◆ **Pagina**
Vladimir Il'ič
Ul'janov è l'unico che può riportare un barlume d'intelletto nelle
menti avvolte dalle tenebre del tradimento costantemente perpetuato
dalla cosiddetta sinistra italiana.
La 'questione
Siria' (ma adattabile a qualsiasi altro Paese colpito
dall'imperialismo occidentale) necessita dell'intervento diretto di
Lenin, per poter essere contestualizzato efficacemente.
Cosa è cambiato
dal XX al XXI secolo? Quasi nulla. Il lettore si accorgerà di come
le parole di Vladimir Il'ič Ul'janov siano attuabili in qualsiasi
epoca storica e in qualsiasi luogo sperduto del mondo.
Laddove le lacrime
riempiono i visi sporchi dei lavoratori, il verbo di Lenin torna a
tuonare per rinfrancare i cuori dell'intero proletariato.
Per
questo motivo che l'Italia di Mussolini fu la prima nazione a
riconoscere la Russia dei Soviet . (1)
Nei testi che
seguono (con possibilità di aggiornamento) sono messi in grassetto i
passaggi importanti dei suoi scritti sull'autodecisione delle nazioni
e, in rosso, quelli essenziali per l'apprendimento del suo pensiero
nel contesto imperialista attuale, lontano dalla chiave di lettura
apostata della sinistra italiana.

◆ **Esercizio breve A**
Nei record, dall'inizio fino alla riga con "coord(189,75)" inclusa, sostituisci "pixels" con "pixel" e riporta solo quelle righe, senza altre modifiche.

◆ **Voci estratte**

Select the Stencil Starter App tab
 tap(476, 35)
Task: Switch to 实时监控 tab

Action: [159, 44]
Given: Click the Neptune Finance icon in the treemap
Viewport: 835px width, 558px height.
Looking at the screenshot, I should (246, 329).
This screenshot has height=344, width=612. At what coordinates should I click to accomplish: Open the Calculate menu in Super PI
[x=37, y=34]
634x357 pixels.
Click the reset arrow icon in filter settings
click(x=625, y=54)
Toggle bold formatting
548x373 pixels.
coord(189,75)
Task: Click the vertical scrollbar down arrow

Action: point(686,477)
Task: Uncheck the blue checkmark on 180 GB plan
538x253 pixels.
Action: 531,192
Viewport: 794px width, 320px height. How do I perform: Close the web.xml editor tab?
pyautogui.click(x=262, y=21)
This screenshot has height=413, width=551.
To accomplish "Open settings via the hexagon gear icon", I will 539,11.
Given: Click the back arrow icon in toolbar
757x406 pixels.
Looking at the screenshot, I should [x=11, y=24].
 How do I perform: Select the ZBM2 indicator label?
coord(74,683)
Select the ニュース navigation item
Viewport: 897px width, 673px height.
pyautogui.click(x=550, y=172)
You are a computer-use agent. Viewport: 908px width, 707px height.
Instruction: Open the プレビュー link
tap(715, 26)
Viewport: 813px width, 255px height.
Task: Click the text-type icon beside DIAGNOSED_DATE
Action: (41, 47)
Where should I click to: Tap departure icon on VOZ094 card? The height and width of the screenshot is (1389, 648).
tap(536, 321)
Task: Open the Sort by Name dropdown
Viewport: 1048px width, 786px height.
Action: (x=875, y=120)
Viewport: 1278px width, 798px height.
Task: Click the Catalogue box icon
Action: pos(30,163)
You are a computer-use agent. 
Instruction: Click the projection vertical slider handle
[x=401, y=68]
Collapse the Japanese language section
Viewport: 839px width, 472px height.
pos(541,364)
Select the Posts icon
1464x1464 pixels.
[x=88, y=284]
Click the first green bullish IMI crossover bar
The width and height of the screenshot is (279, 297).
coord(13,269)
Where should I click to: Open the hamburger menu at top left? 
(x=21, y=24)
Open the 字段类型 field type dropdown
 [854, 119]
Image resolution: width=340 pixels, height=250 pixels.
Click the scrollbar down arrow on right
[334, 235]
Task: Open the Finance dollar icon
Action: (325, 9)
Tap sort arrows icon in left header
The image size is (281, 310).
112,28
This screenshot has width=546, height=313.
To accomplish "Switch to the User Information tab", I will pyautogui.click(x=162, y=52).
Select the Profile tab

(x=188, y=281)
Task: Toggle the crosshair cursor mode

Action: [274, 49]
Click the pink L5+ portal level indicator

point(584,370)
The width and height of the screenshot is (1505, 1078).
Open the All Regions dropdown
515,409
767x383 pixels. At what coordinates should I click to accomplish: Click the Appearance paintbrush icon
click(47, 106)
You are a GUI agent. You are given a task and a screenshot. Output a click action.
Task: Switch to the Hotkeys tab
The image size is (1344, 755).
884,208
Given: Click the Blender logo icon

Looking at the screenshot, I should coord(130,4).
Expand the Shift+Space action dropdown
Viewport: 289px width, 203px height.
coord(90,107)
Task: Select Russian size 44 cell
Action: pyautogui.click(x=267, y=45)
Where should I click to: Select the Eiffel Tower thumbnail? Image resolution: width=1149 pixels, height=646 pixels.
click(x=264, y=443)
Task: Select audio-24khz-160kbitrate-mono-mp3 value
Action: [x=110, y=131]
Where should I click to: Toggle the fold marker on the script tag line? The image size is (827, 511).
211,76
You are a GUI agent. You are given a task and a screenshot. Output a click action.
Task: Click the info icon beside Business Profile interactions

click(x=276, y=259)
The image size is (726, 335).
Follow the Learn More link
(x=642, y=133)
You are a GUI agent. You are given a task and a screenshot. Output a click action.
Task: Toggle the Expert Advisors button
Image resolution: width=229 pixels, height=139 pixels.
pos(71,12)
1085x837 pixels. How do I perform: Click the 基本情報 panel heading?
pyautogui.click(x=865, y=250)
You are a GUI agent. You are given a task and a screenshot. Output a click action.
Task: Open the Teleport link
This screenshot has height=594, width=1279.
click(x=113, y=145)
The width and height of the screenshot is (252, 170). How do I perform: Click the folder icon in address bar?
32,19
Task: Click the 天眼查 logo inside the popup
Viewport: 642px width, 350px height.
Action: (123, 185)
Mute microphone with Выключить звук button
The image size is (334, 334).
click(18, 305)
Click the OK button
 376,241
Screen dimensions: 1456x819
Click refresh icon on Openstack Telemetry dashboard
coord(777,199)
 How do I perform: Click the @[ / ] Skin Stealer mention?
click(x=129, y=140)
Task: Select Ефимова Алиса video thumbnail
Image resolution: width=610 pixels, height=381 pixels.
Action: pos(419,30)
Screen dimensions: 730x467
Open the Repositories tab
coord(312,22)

◆ **Esercizio breve B**
Estrai dalla pagina, senza alcuna modifica, il passo che va da "Laddove le lacrime" a "Soviet . (1)".

◆ **Risposta completa A**
Select the Stencil Starter App tab
 tap(476, 35)
Task: Switch to 实时监控 tab

Action: [159, 44]
Given: Click the Neptune Finance icon in the treemap
Viewport: 835px width, 558px height.
Looking at the screenshot, I should (246, 329).
This screenshot has height=344, width=612. At what coordinates should I click to accomplish: Open the Calculate menu in Super PI
[x=37, y=34]
634x357 pixel.
Click the reset arrow icon in filter settings
click(x=625, y=54)
Toggle bold formatting
548x373 pixel.
coord(189,75)

◆ **Risposta completa B**
Laddove le lacrime
riempiono i visi sporchi dei lavoratori, il verbo di Lenin torna a
tuonare per rinfrancare i cuori dell'intero proletariato.
Per
questo motivo che l'Italia di Mussolini fu la prima nazione a
riconoscere la Russia dei Soviet . (1)